#### EXTRACT PROVIDED
The Community Security Initiative (CSI) () was a project of the OSCE in Kyrgyzstan that aimed to help the country's police in their activities. The project was established following the 2010 South Kyrgyzstan ethnic clashes. The main objective of the CSI was "to increase the respect for and protection of human rights by the police and to build confidence between law enforcement agencies and communities including through the promotion of multi-ethnic policing."

The CSI was approved in November 2010 by all OSCE participating states. The project was officially ended on 11 December 2015.

History 
The Community Security Initiative was developed at the request of the government of Kyrgyzstan and approved by a decision of the OSCE Permanent Council on 18 November 2010. The main goal of the project was to support Kyrgyzstan's police in dealing with the security situation following the 2010 South Kyrgyzstan ethnic clashes and to assist in the police reform process. Markus Mueller of Switzerland (2010-2013), Todor Staykov of Bulgaria (2013-2014), Robin Seaword of the UK (2014), and Patrick McNulty of the US (2015) served as head of the CSI. In the fall of 2014, the government of Kyrgyzstan decided to close the CSI project. However, it was extended for another year. The CSI was officially closed on 11 December 2015.

Activities 
As part of the project, the OSCE sent unarmed police advisers to several districts across Kyrgyzstan and donated 18 mobile police receptions—minivans with basic equipment needed for a mobile police reception—to re-establish and increase police presence in remote areas. In 2011–2015, over 80,000 people approached the mobile police receptions.

#### LIST OF TASKS
[1] Reproduce the stretch of the passage on the Community Security Initiative from "The CSI was approved" through "closed on 11 December 2015.".
[2] Shorten the paragraph of the passage on the Community Security Initiative that begins "The Community Security Initiative was developed at the request" and keep its main facts.
[3] Go on with the passage on the Community Security Initiative from the point where it stops.
The listing that comes next has no connection to the passage on the Community Security Initiative.

#### DATA SHOWN
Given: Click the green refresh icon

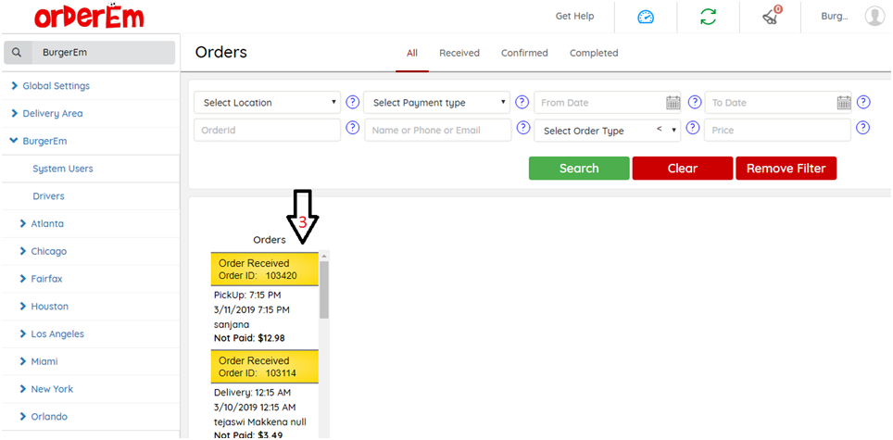Looking at the screenshot, I should click(708, 17).

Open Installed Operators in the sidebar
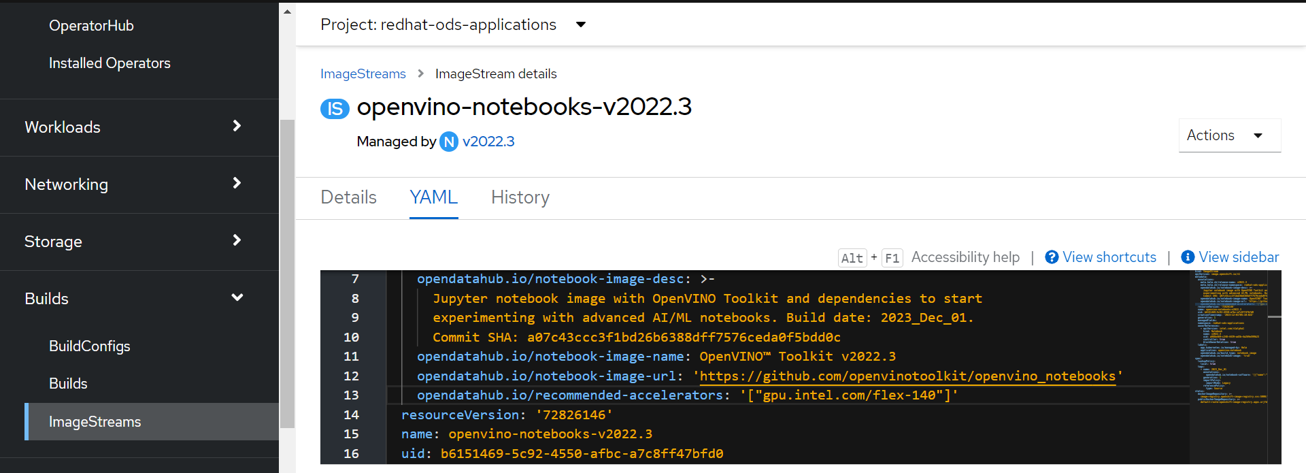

#### RESPONSES FOR EACH TASK
[1]
The CSI was approved in November 2010 by all OSCE participating states. The project was officially ended on 11 December 2015.

History 
The Community Security Initiative was developed at the request of the government of Kyrgyzstan and approved by a decision of the OSCE Permanent Council on 18 November 2010. The main goal of the project was to support Kyrgyzstan's police in dealing with the security situation following the 2010 South Kyrgyzstan ethnic clashes and to assist in the police reform process. Markus Mueller of Switzerland (2010-2013), Todor Staykov of Bulgaria (2013-2014), Robin Seaword of the UK (2014), and Patrick McNulty of the US (2015) served as head of the CSI. In the fall of 2014, the government of Kyrgyzstan decided to close the CSI project. However, it was extended for another year. The CSI was officially closed on 11 December 2015.

[2] Requested by Kyrgyzstan's government and approved by the OSCE Permanent Council on 18 November 2010, the CSI aimed to help Kyrgyzstan's police handle security after the 2010 South Kyrgyzstan ethnic clashes and to support police reform. Its heads were Markus Mueller of Switzerland (2010-2013), Todor Staykov of Bulgaria (2013-2014), Robin Seaword of the UK (2014), and Patrick McNulty of the US (2015). The government decided in fall 2014 to close the project, but it was extended another year and officially closed on 11 December 2015.

[3]
The CSI project also organized over 150 trainings for police officers to improve their professionalism. In addition, the CSI closely monitored and supported the activities of local crime prevention centers and neighborhood inspectors to increase their efficiency in addressing security issues and everyday concerns of citizens. The CSI also promoted youth empowerment and education by providing opportunities for young people to learn about school bullying and racketeering, as well as ethnic tolerance, career building, and prevention of bad habits.

The project worked in collaboration with the OSCE's Police Reform Programme and High Commissioner on National Minorities (HCNM). The project also collaborated with a large number of national authorities in Kyrgyzstan, including the Ombudsman, Prosecutor General, the State Penitentiary Service, the Ministry of Interior, the Ministry of Justice, and the Ministry of Health. 

The CSI received €7 million worth of financing from the European Union and 21 OSCE participating states, including Andorra, Austria, Belgium, Canada, Denmark, Finland, France, Germany, Hungary, Ireland, Kazakhstan, Liechtenstein, Lithuania, Luxembourg, Norway, Sweden, Switzerland, Turkey, the United Kingdom and the United States.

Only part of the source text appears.